Here, we present a different heuristic framework for estimating scope 3 emissions and apply it to data from the University of California, San Francisco Medical Centre, a tertiary academic medical center with a total of 796 beds across its various facilities. We specifically analyze one category of scope 3 emissions called purchased products, which is currently estimated to constitute the biggest part of the Scope 3 emissions. Our dataset comprises over 25,000 unique medical products categorized into 105 different categories and amounting to over $290 million in annual expenditure by UCSF. Given the large number of products, the lack of readily available estimates of lifecycle emissions for most of these products and the challenges in performing an LCA for each, we develop a heuristic technique to identify a subset of all products for each of which we develop an estimation of life cycle emissions which we then scale to estimate emissions for all the products in our dataset.

We present a heuristic to obtain a sample of ~ 1000 products spanning 45 categories from a population of over 25,000 products spanning 105 categories. Our heuristic uses information about both the expenditure on and quantity of different products. Next, we estimate lifecycle emissions for each of these products using another heuristic. From this, we calculate emissions for each category. We do this by totaling the emissions for all products in the sample from a given category and then scaling this by the inverse of the ratio of total expenditure on all products in that category to the total expenditure on the products in the category that are in the sample. In this way, we calculate the total emissions across the sampled categories.
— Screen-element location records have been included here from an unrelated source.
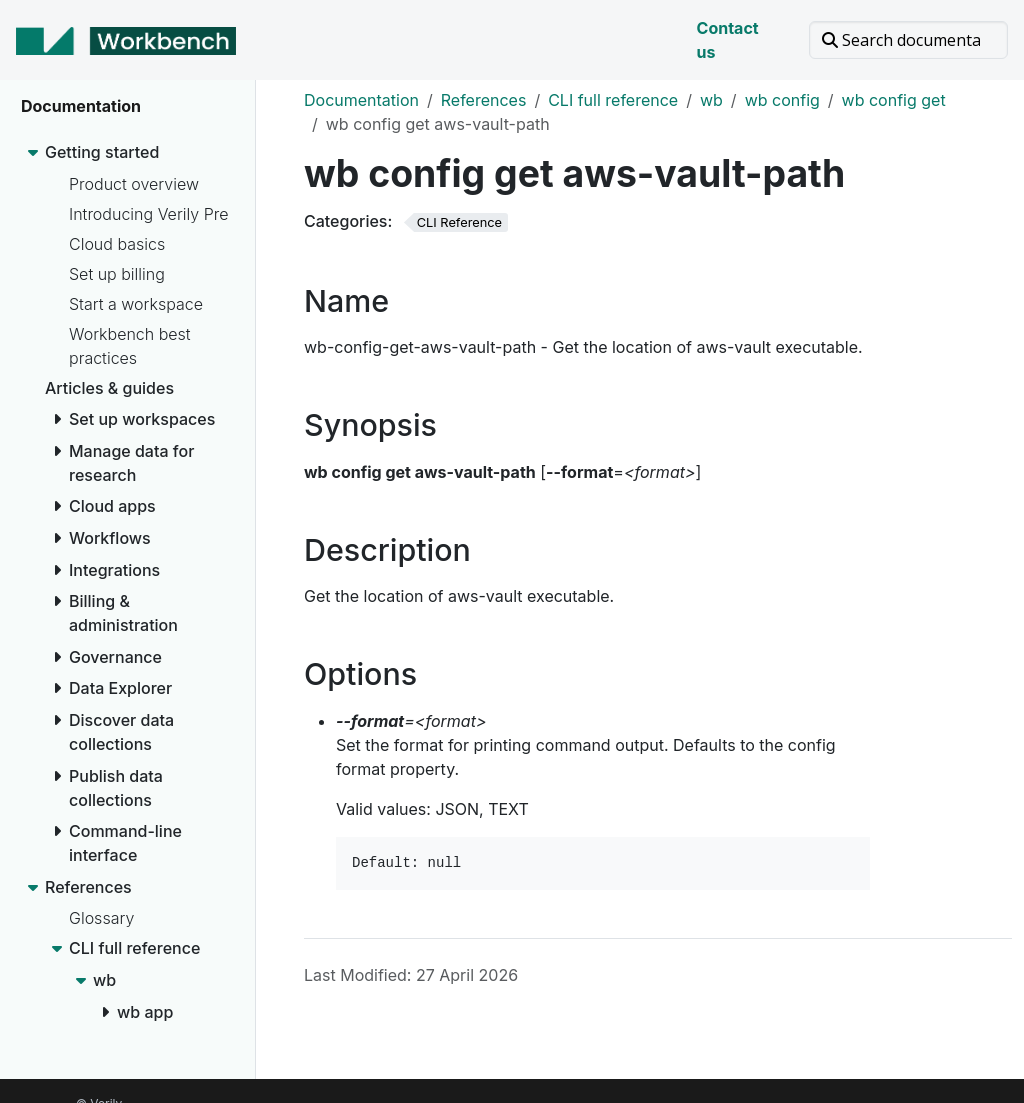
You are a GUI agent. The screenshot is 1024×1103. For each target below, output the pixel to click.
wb (711, 100)
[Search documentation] (908, 40)
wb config (782, 100)
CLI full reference (613, 100)
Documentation (361, 100)
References (484, 100)
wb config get (894, 100)
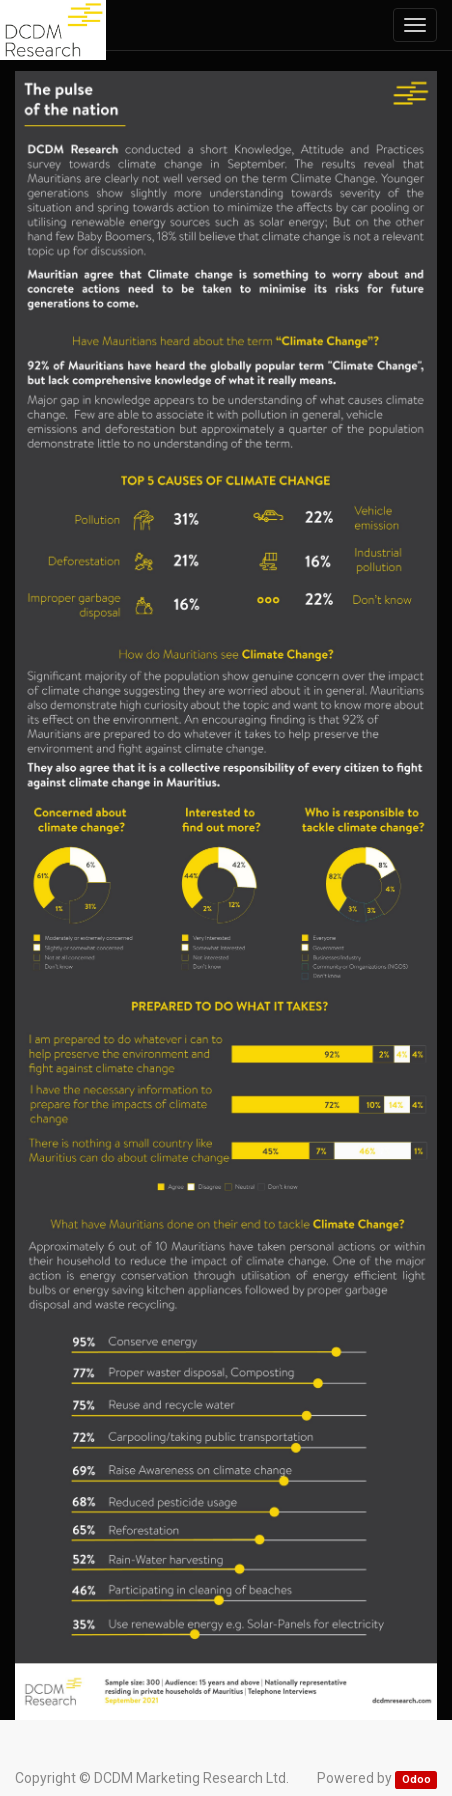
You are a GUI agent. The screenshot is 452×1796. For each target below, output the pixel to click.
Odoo (416, 1779)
We then scale this by the inverse of the ratio of total expenditure across all categories (i.e., 105 categories) to the total expenditure on the categories in the sample (See Method for more details and Fig. 1 for a schematic of our approach). The estimate of total emission derived this way is what we refer to as the “bottom-up money heuristic”. Using the same two-step process, we also derive a “bottom-up quantity heuristic” wherein the scaling at the first step is done based on the share of total quantity that products in the sample represent for a category and then again in the second step, scaling is done based on the share of total quantity across all categories represented by the categories in the sample (see Fig. 1 for schematic of our approach).

Fig. 1

Schematic of the proposed bottom-up approach in this paper.

The main objective of this work is to present an alternative to the expenditure-based heuristic and show how this suggests a different set of priorities for emission reduction. Indeed, one could improve our heuristic or develop alternative heuristics, and for this reason, we don’t claim ours is optimal, but as one that does not rely purely on cost and average emissions per unit cost for highly-aggregated economic sectors, as the expenditure-based method does. Indeed, our heuristic does entail arbitrary cut-offs such as the share of expenditure and quantity yet these are based on plausible justifications. To address this, we perform a sensitivity analysis. Additionally, we develop a metric of uncertainty using machine learning techniques (natural language processing using neural networks and unsupervised learning) to analyze text descriptions of the products. This metric is a measure of how aligned the sample for each category is with the product diversity within that category. We believe that the heuristic approach presented here, combined with an understanding of sensitivity and uncertainty, holds promise for identifying cost-effective interventions for reducing scope 3 emissions.